Welbevinden De skewness en kurtosis van de verschillende variabelen voor welbevinden en de subschalen van welbevinden liggen tussen de +2 en -2; deze waarden geven aan dat de variabelen normaal (symmetrisch) verdeeld zijn. Er zijn tussen het totale gevoel van welbevinden en het emotioneel-, psychisch-, lichamelijk- en sociaal welbevinden, positieve correlaties gevonden (p ≤ 0,05) (Tabel 4). Het totaal welbevinden hangt positief samen met het emotioneel- (r=.51), psychisch- (r=.52), lichamelijk(r=.84) en sociaal welbevinden (r=.79). Welbevinden kan vanuit deze bevindingen gezien worden als één construct. Het gemiddelde gevoel van welbevinden van cliënten van het logeerhuis was bovengemiddeld positief (M=4,00, SD=1,03) (Tabel 3). Ook met betrekking tot de verschillende aspecten van welbevinden werd gevonden dat het niveau van welbevinden bovengemiddeld positief was; cliënten voelen zich gemiddeld bijna elke dag gelukkig en tevreden (emotioneel welbevinden) (M=4,53, SD=1,02), hadden bijna dagelijks het gevoel dat ze een warme en vertrouwde relatie met anderen hadden (sociaal welbevinden) (M=3,49, SD=1,38), hadden wekelijks het gevoel dat hun leven zin heeft (psychisch welbevinden) (M=3,59, SD=1,42) en voelden zich wekelijks tevreden met hun lichaam en bijbehorende beperkingen (lichamelijk welbevinden) (M=4,00, SD=1,42) (Tabel 3).

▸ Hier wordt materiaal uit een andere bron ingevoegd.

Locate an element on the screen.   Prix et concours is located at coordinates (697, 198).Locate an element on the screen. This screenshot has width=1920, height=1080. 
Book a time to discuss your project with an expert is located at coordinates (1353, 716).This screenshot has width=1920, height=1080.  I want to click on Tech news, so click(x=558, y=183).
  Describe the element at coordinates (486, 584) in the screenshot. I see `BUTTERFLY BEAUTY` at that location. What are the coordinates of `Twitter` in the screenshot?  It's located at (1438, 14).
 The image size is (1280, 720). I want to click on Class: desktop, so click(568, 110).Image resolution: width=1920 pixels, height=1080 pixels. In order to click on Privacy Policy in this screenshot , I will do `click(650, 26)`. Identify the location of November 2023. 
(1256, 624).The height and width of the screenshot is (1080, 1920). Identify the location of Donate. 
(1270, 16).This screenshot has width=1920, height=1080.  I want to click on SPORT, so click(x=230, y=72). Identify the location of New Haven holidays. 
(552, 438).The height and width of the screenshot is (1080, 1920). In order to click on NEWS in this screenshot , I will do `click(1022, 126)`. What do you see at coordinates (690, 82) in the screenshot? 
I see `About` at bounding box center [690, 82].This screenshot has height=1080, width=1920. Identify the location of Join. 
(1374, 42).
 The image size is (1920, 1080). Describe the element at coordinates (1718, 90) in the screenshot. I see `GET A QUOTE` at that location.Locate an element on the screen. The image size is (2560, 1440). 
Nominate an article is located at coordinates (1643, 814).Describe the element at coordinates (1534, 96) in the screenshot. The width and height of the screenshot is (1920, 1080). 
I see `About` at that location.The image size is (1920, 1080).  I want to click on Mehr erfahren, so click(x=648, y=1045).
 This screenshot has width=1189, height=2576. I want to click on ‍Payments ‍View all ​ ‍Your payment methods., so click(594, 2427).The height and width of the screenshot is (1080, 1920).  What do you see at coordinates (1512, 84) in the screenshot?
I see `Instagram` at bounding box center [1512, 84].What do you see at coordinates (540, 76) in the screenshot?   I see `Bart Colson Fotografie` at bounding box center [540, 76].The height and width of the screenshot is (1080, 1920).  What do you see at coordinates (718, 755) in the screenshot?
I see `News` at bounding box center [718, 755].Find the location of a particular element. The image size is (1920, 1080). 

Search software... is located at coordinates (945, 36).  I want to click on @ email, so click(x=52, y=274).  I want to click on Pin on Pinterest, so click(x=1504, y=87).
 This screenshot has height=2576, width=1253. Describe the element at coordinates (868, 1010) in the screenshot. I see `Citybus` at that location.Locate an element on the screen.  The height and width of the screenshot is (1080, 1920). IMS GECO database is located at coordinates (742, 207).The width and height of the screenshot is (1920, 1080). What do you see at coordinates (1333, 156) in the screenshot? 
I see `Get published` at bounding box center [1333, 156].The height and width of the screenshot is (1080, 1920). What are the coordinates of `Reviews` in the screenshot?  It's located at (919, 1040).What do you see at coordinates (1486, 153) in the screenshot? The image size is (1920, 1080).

Sekseverschillen en verschillen in leeftijd voor het welbevinden van de cliënten Het gemiddeld niveau van welbevinden was bovengemiddeld positief (M=4,08, SD=1.06) voor mannen en bovengemiddeld positief voor vrouwen (M=3,91, SD=1,02). Zij voelden zich gemiddeld bijna elke dag gelukkig en tevreden. Het totale welbevinden van man en vrouw verschilt niet significant van elkaar. Ook met betrekking tot het emotioneel-, lichamelijk-, psychisch- en sociaal welbevinden verschilden mannen en vrouwen niet van elkaar. Het gemiddeld niveau van welbevinden was bovengemiddeld positief (M=3,85, SD=.99) voor cliënten tot en met 18 jaar en bovengemiddeld positief voor cliënten boven de 18 jaar (M=4.00, SD=.65). Onafhankelijk van de leeftijd van de cliënten voelden zij zich gemiddeld bijna elke dag gelukkig en tevreden. Het totale welbevinden van cliënten tot en met 18 jaar en cliënten ouder dan 18 jaar verschilt niet significant van elkaar. Ook met betrekking tot het emotioneel- , lichamelijk-,
20
psychisch- en sociaal welbevinden verschillen cliënten tot en met 18 jaar niet van cliënten ouder dan 18 jaar.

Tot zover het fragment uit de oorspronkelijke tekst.